何という恐ろしい世界に、私たちは暮らすことになってしまったのでしょう。

新型ウィルスではありません。たちどころに広まるうわさやデマ、それに振り回される社会構造が恐ろしいのです。

RIMG4134昨夜、仲間と食事をしているさなか、家人から「トイレットペーパーやティッシュ、どこにも売ってない!」というLINEが入り、まさかと思ったものでした。

あったら買って帰って欲しいという要請を受け、店に戻ってから隣のコンビニを覗くと、ティッシュは棚に積まれていましたが、その下段にあたるトイレットペーパーの棚は空っぽ。

たまたま店にストックが少しありましたので、それを家に持ち帰りました。当座の必要は賄えそうです。
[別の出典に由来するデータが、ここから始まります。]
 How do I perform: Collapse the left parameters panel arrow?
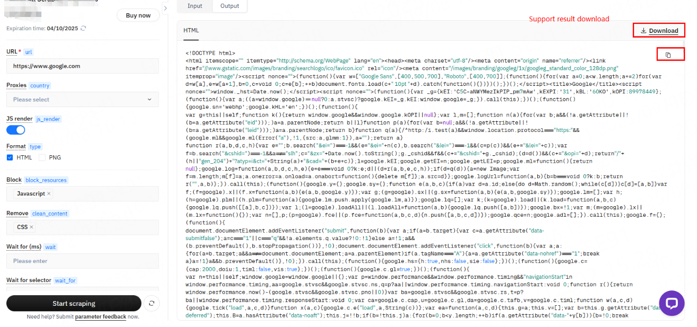[165, 8]
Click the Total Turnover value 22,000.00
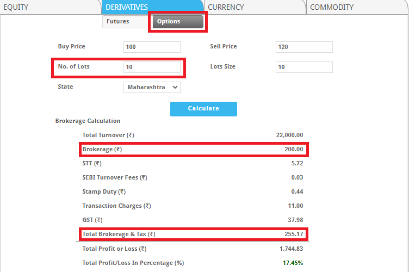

それにしてもなぜ、とニュースを追ってみると、誤った情報がSNSで拡散したためと分かりました。オイルショックから半世紀、人は少しも賢くなっていないばかりか、デマ拡散のスピードや規模はけた違いに大きくなっています。

また、不安に駆られると、人は理性を保つのが難しくなります。少し前にあった福岡市の地下鉄で、マスクをしていない男性がせきをしたとして、乗客が列車を緊急停止させたという騒ぎ。冷静に考えれば、長く一緒に閉じ込められることになるわけで、その方がよほど危ない。

そんな冷静さを欠いた判断を、どこかの権力者が下さなければ良いのですが。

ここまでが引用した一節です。